Ricardo pensou que havia tido até sorte. Mesmo sendo bem rodada, a Nissan o atende há anos em seus deslocamentos para o sítio, nas compras maiores de supermercado e sempre “quebrando um galho” aqui e ali de algum amigo quando é necessário transportar algo de maior volume. O que ele não imaginava é que não seria tão simples a reposição do par original dos espelhos roubados. Consultadas, as concessionárias da marca disseram não ter para pronta entrega, e, se tivessem, o preço cobrado acabaria por inviabilizar a aquisição, tão caro era o pedido do item, importante, claro, mas que não poderia custar valor tão alto.
A solução pensada por Ricardo foi recorrer ao mercado paralelo. Boas lojas do ramo na praça poderiam garantir final feliz para a “novela”. Qual nada. A resposta negativa em quase a totalidade dos telefonemas em busca dos tais espelhos começava a incomodar. E se mandasse cortar em uma vidraçaria as peças do mesmo tamanho? Um paliativo, porque dessa forma não poderiam ser reproduzidas as características técnicas, antiofuscamento etc., que apenas o fabricante é capaz de fabricar. E a saga continuou até que, em um desses contatos, muito solícito um vendedor de balcão decretou a sentença que resolveria de uma vez por todas o imbróglio por que Ricardo passava. “Esse tipo de espelho é muito difícil, quase impossível o doutor conseguir comprar. Sei não, viu?”. E Ricardo: “Então, não tenho o que fazer meu amigo? Procuro uma saída. Você tem alguma sugestão?”. Deu a deixa, já a ponto de estressar com o assunto. “Olha, ligue para este número (um celular). Se este rapaz não tiver, em Belo Horizonte ninguém vai ter”, disse.
E, assim, como um refém, Ricardo acatou a “ordem”. Do outro lado da linha, o “fornecedor” prontamente confirmou que ainda tinha “em seu estoque” um par exatamente como o solicitado. E deu seu preço: “R$ 1.000 para o senhor que é gente fina”. Negociam daqui e dali e se chegou a um acordo: “Vamos fechar por R$ 400 o par, me dê seu endereço que vou até você para pegar os espelhos”. Resposta de bate-pronto. E o vendedor: “Imagina se vou dar esse trabalho ao doutor. Aqui o serviço é delivery, mando levar”.

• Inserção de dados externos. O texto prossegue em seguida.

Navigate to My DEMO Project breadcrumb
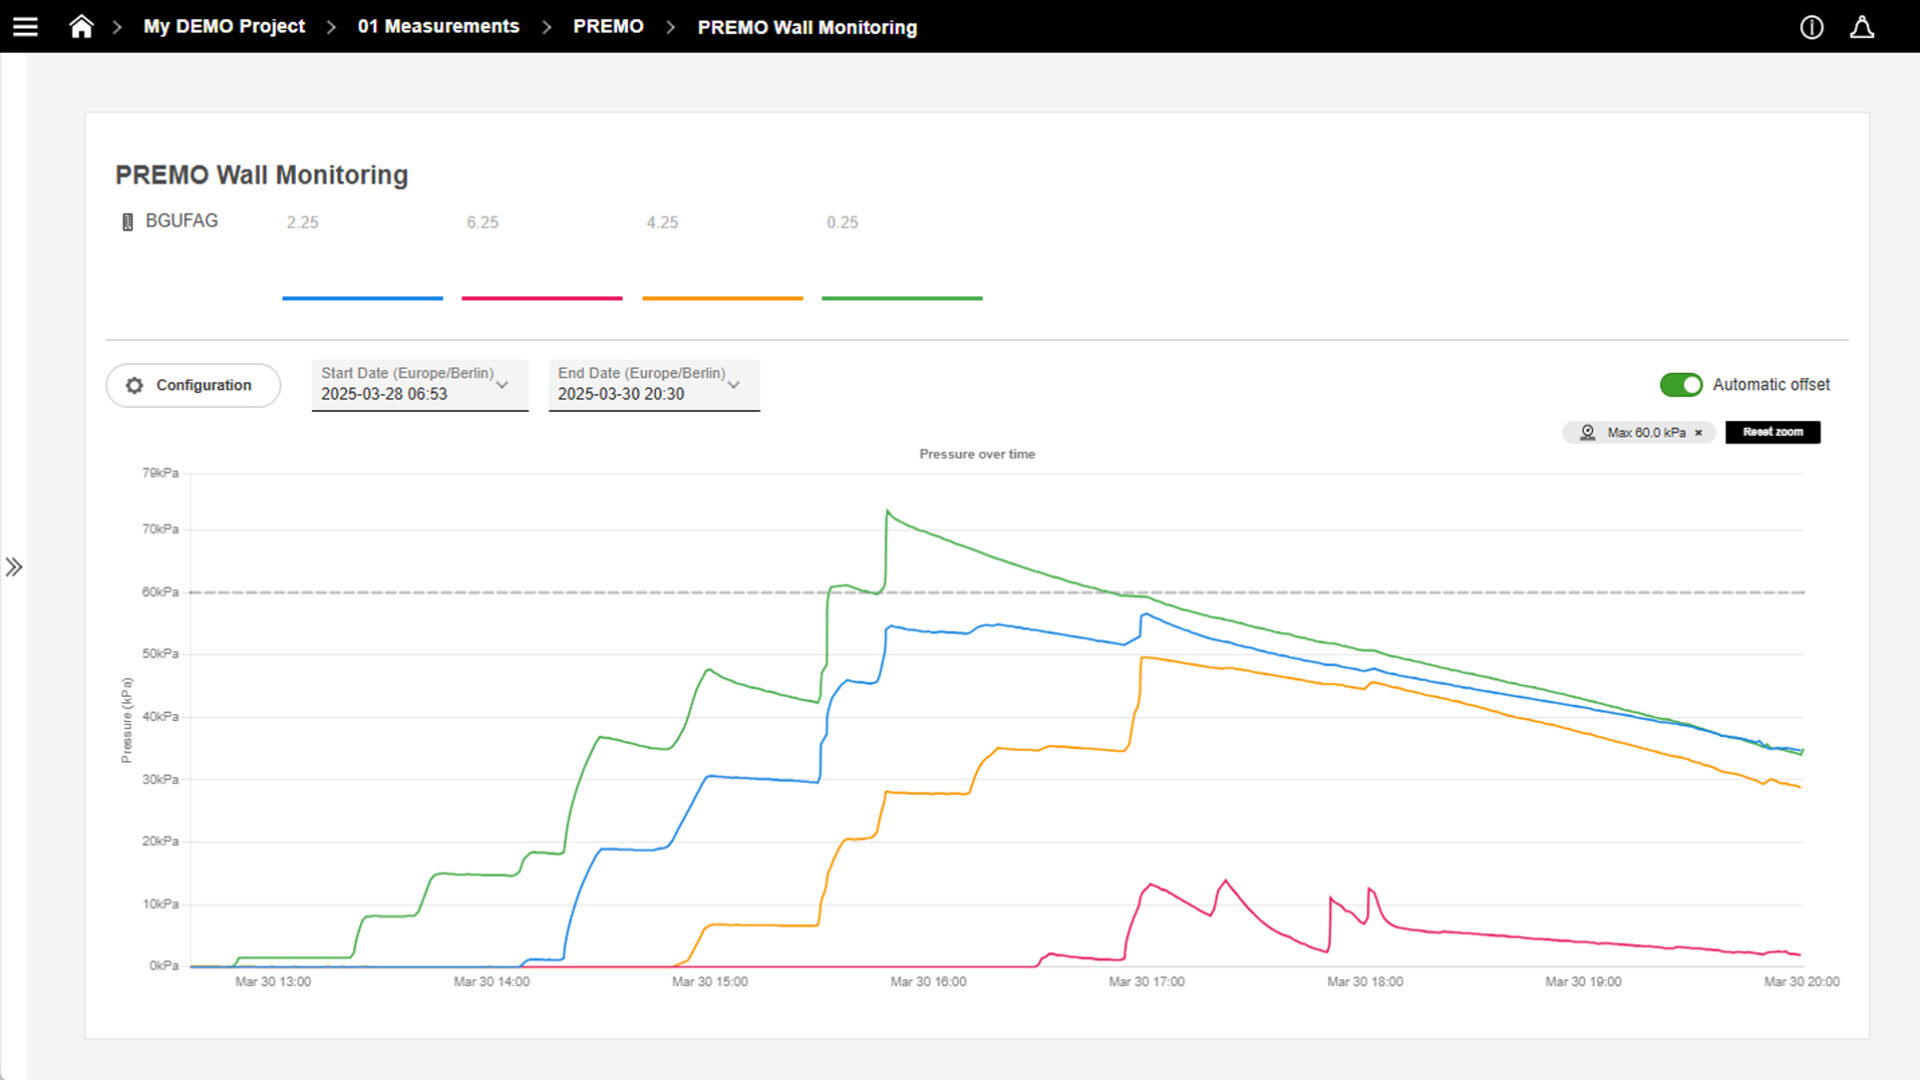Viewport: 1920px width, 1080px height. click(224, 27)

Em menos de 30 minutos, no endereço passado pelo celular, um motoboy (que nem tira o capacete) entregou a Ricardo os mesmos espelhos que sempre estiveram lá e foram instalados na linha de produção, no Japão, quando a Pathfinder foi fabricada. Mais nada foi dito, mais nada foi perguntado. Denunciar o vendedor que passou o celular, nem pensar! “É melhor chamar o ladrão para acertar com ele do que correr riscos maiores com a segurança de minha família...”, argumenta Ricardo, com a impotência que cerca o cidadão brasileiro diante de fatos como o relatado nesta lamentável história da vida real.